Accounting Professionals

  • Accounting Professionals revenue grew 19 percent, to $32 million, in a seasonally light quarter. Recently enhanced QuickBooks Accountant offerings contributed to growth.

Financial Services

  • Financial Services revenue increased 4 percent for the quarter, led by higher revenue in online and mobile banking. Revenue increased 11 percent when adjusted for the March 2012 sale of the corporate banking business and the addition of Mint revenue.

Other Businesses

  • Other Businesses revenue was up 5 percent for the quarter.

Quarterly Dividend

Intuit paid a quarterly cash dividend of $0.17 per share, totaling $50 million during the first quarter of fiscal 2013. Intuit’s board of directors approved a new quarterly cash dividend of $0.17 per share to be paid on Jan. 18, 2013, to shareholders of record as of the close of business on Jan. 10, 2013.

Stock Repurchase Program

Intuit repurchased $100 million of its common stock during the first quarter of fiscal 2013. At the end of the quarter the current authorization had $1.6 billion remaining for stock repurchases through August 2014.

CFO Perspective

“We delivered a strong financial performance this quarter, with small business reporting customer growth in payments, QuickBooks Online and Demandforce. Our cloud-based subscriptions are really leading the way,” said Neil Williams, Intuit’s chief financial officer. “All of our Small Business segments delivered double-digit growth, even with our own and external indicators pointing to slow growth in the sector.”
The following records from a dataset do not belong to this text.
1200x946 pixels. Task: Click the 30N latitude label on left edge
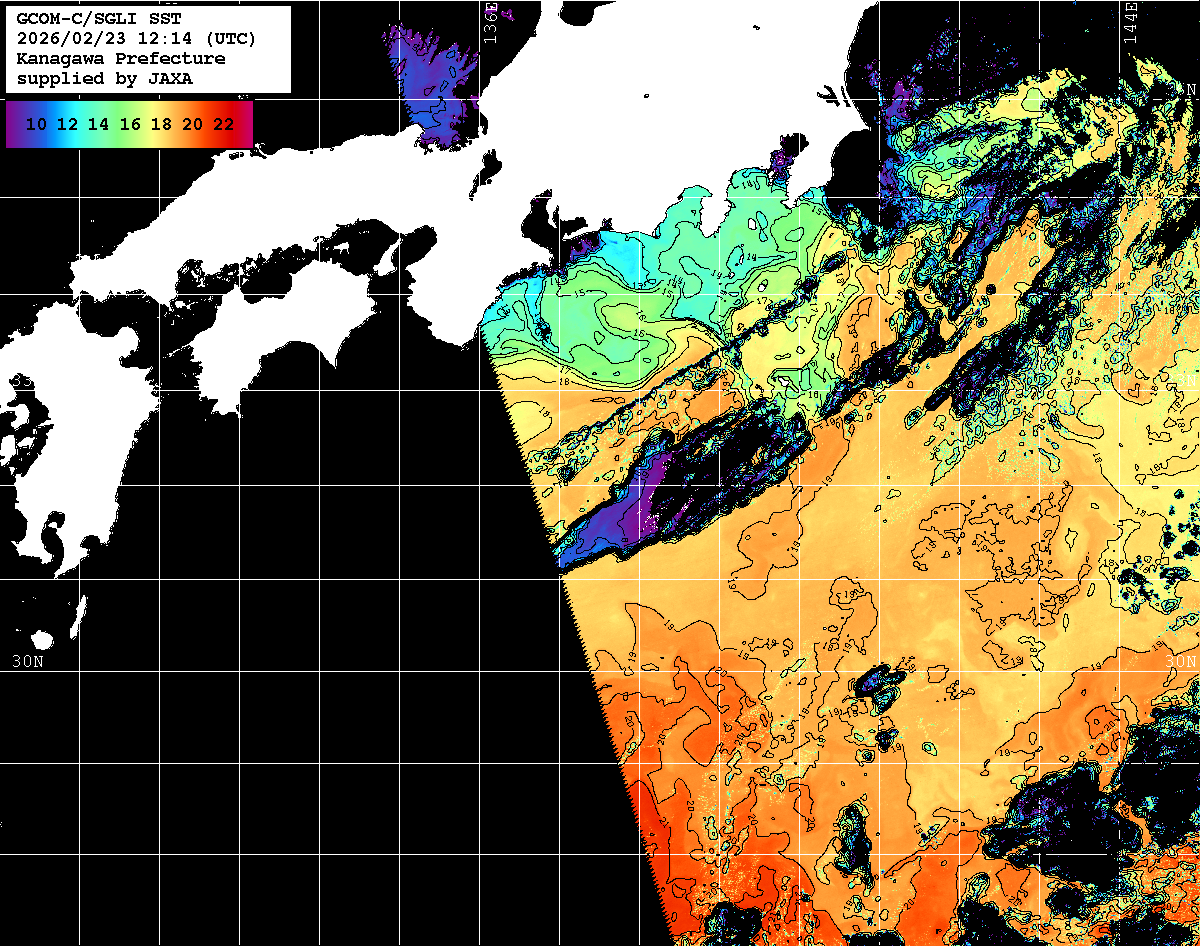(27, 662)
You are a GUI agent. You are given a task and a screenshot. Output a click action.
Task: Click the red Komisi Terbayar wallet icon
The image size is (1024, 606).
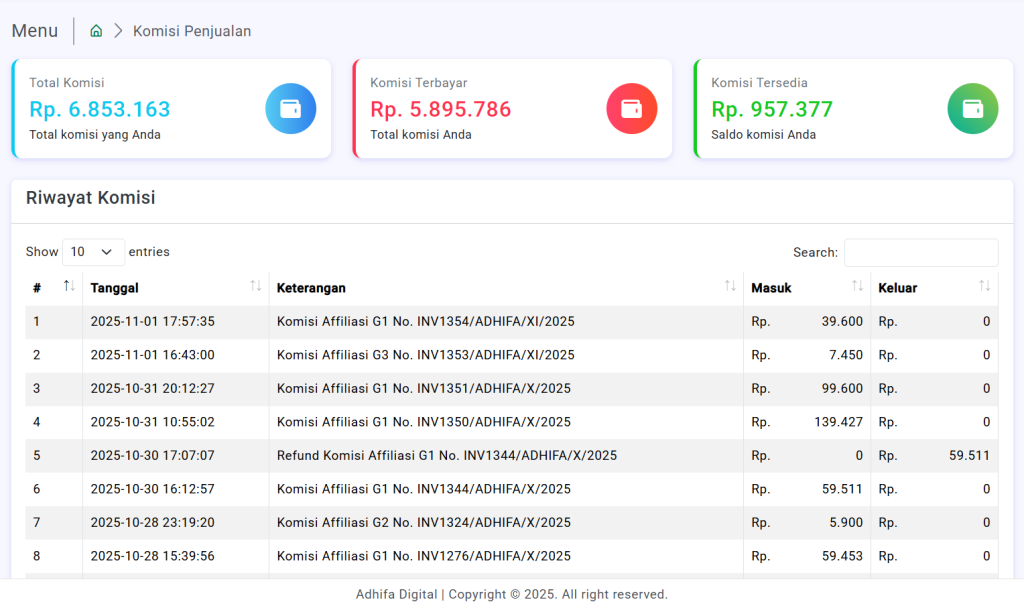[x=631, y=109]
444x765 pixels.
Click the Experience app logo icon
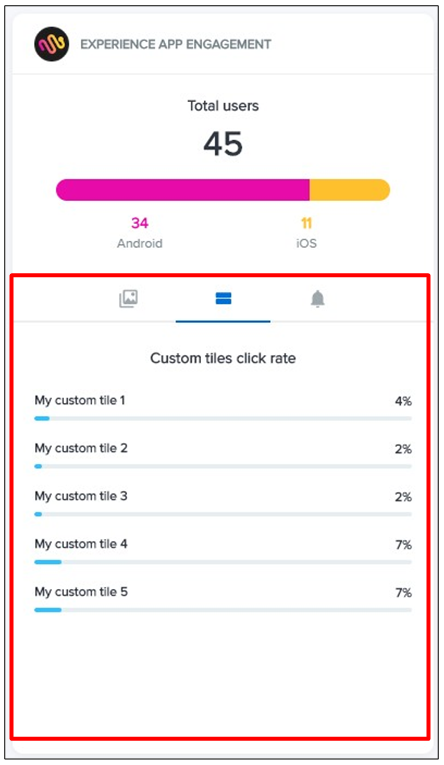coord(51,44)
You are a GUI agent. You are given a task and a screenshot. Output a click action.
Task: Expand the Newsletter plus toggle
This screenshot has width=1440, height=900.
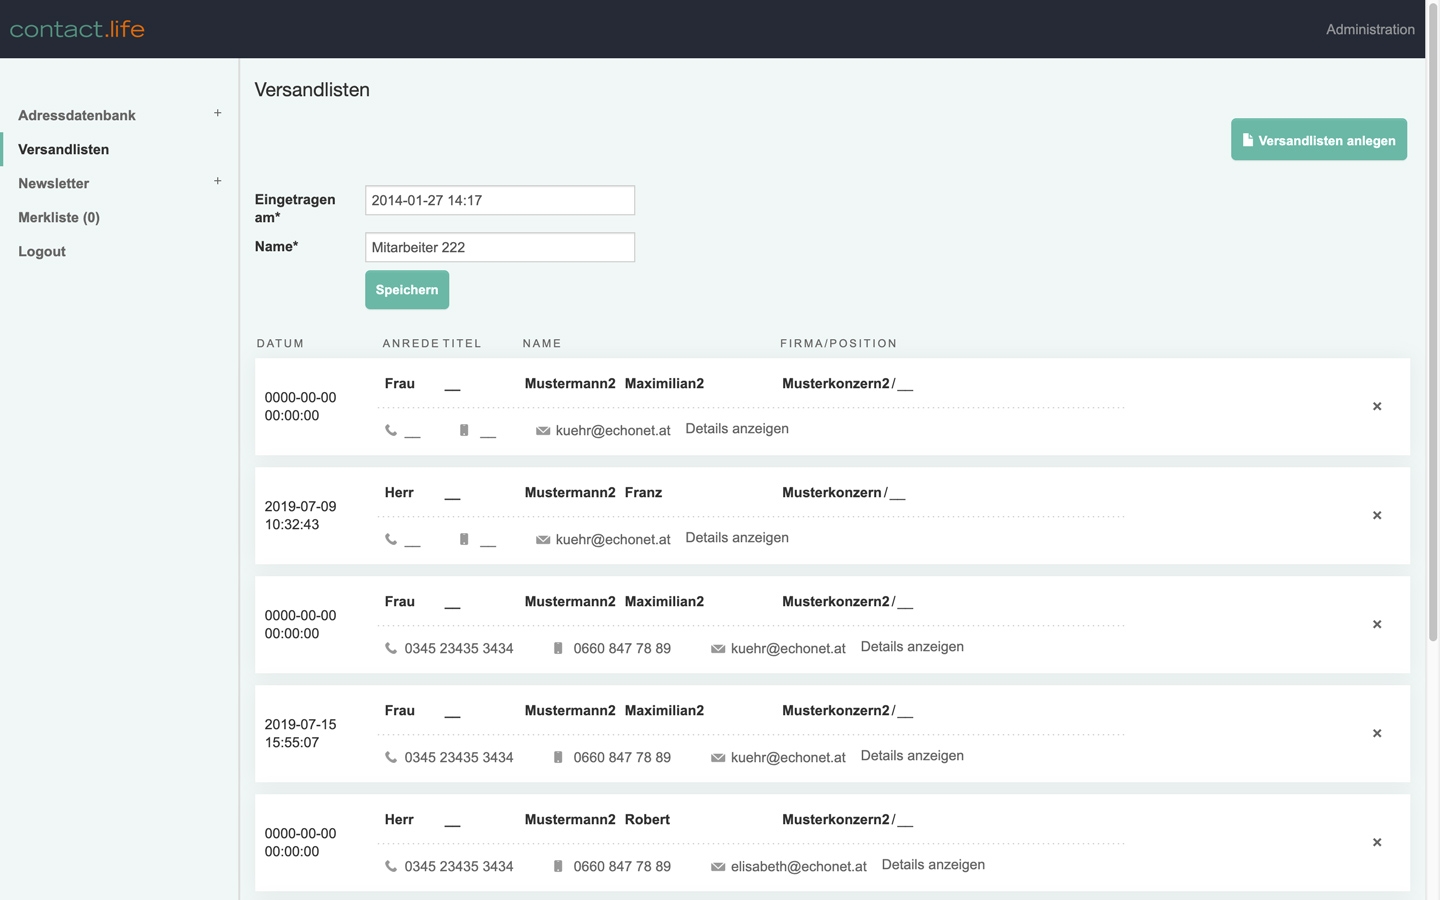pyautogui.click(x=217, y=182)
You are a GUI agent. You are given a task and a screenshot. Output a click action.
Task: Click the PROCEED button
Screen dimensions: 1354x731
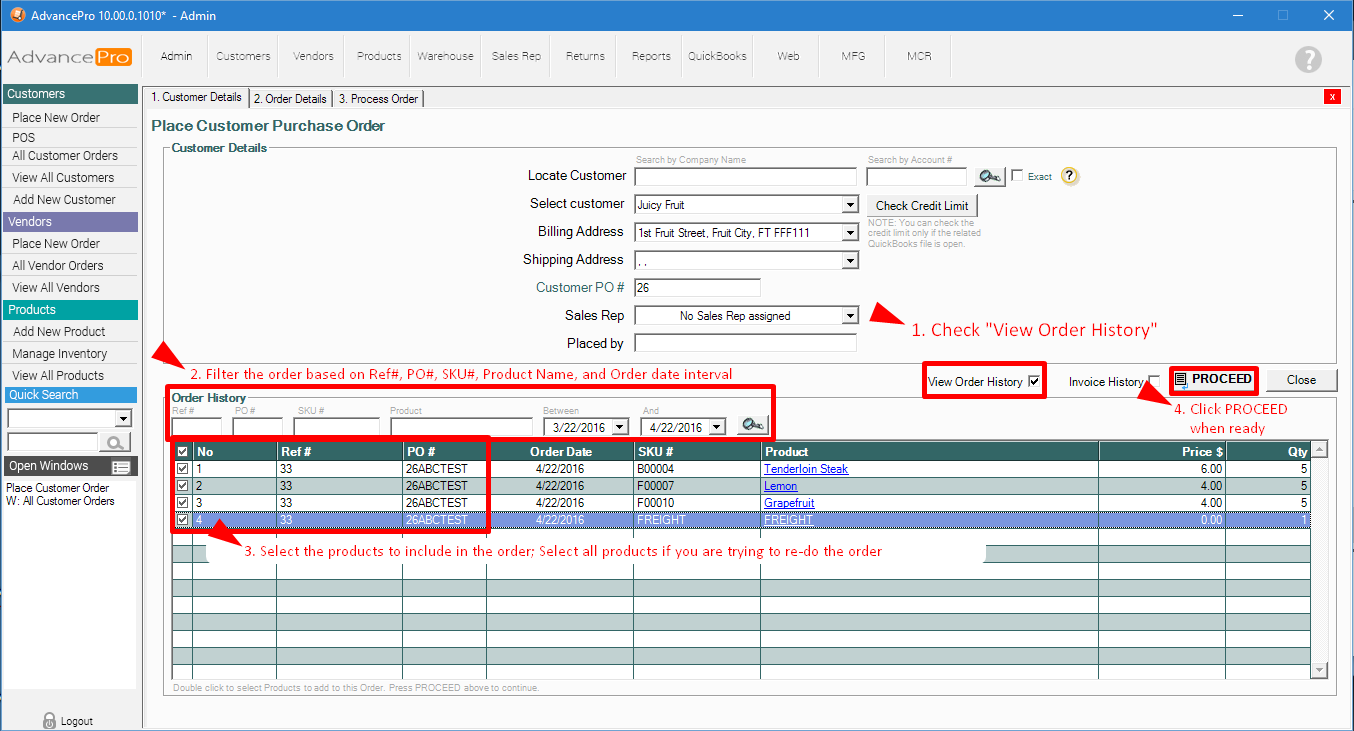(x=1213, y=380)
“As we’ve said, the tables are set for late tax legislation, which could impact the availability of tax forms and push Consumer Tax and Accounting Professionals revenue from our second fiscal quarter to our third quarter. We’ve assumed the impact is $50 million to $75 million in revenue and $0.10 to $0.15 in earnings per share. To provide additional transparency into our expected results, we are providing revenue and earnings per share guidance ranges for the third and fourth quarters,” said Williams.

Forward-looking Guidance

Intuit reiterated guidance for full fiscal year 2013, which ends July 31, and expects:

  • Revenue of $4.55 billion to $4.65 billion, growth of 10 to 12 percent.
  • GAAP operating income of $1.315 billion to $1.345 billion, growth of 12 to 14 percent.
  • Non-GAAP operating income of $1.57 billion to $1.60 billion, growth of 12 to 14 percent.
  • GAAP diluted EPS of $2.76 to $2.82, growth of 6 to 8 percent.
  • Non-GAAP diluted EPS of $3.32 to $3.38, growth of 12 to 14 percent.

For the second quarter of fiscal 2013, Intuit expects:

  • Revenue of $1.02 billion to $1.04 billion.
  • GAAP operating income of $130 million to $150 million.
  • Non-GAAP operating income of $190 million to $210 million.
  • GAAP diluted earnings per share of $0.27 to $0.30.
  • Non-GAAP diluted EPS of $0.40 to $0.43.

Intuit also provided revenue and earnings per share guidance ranges for the second half of the fiscal year to provide additional transparency into expected results.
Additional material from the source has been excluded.